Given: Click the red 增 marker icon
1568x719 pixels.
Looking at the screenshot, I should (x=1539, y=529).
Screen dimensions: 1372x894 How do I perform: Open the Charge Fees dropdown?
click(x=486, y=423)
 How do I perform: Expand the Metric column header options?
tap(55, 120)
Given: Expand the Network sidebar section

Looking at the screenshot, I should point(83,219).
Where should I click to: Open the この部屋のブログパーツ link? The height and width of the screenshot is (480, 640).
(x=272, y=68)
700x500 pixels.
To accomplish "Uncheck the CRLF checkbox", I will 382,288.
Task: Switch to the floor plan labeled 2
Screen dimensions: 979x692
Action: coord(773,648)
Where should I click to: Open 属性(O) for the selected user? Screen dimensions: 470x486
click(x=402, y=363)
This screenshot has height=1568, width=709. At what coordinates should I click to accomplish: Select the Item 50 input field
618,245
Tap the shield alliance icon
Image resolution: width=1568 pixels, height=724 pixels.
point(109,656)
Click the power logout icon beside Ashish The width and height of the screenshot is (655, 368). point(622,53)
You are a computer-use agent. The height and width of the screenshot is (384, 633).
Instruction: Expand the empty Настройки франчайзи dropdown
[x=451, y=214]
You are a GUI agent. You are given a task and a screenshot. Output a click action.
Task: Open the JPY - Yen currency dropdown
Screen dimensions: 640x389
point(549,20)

────────────────

EXERCISE DETAILS:
Write the material out again in its entirety, exactly as shown.

SOLVED PROBLEM:
Given: Click the red 增 marker icon
1568x719 pixels.
Looking at the screenshot, I should (x=1539, y=529).
Screen dimensions: 1372x894 How do I perform: Open the Charge Fees dropdown?
click(x=486, y=423)
 How do I perform: Expand the Metric column header options?
tap(55, 120)
Given: Expand the Network sidebar section

Looking at the screenshot, I should point(83,219).
Where should I click to: Open the この部屋のブログパーツ link? The height and width of the screenshot is (480, 640).
(x=272, y=68)
700x500 pixels.
To accomplish "Uncheck the CRLF checkbox", I will 382,288.
Task: Switch to the floor plan labeled 2
Screen dimensions: 979x692
Action: coord(773,648)
Where should I click to: Open 属性(O) for the selected user? Screen dimensions: 470x486
click(x=402, y=363)
This screenshot has height=1568, width=709. At what coordinates should I click to accomplish: Select the Item 50 input field
618,245
Tap the shield alliance icon
Image resolution: width=1568 pixels, height=724 pixels.
point(109,656)
Click the power logout icon beside Ashish The width and height of the screenshot is (655, 368). point(622,53)
You are a computer-use agent. The height and width of the screenshot is (384, 633).
Instruction: Expand the empty Настройки франчайзи dropdown
[x=451, y=214]
You are a GUI agent. You are given a task and a screenshot. Output a click action.
Task: Open the JPY - Yen currency dropdown
Screen dimensions: 640x389
point(549,20)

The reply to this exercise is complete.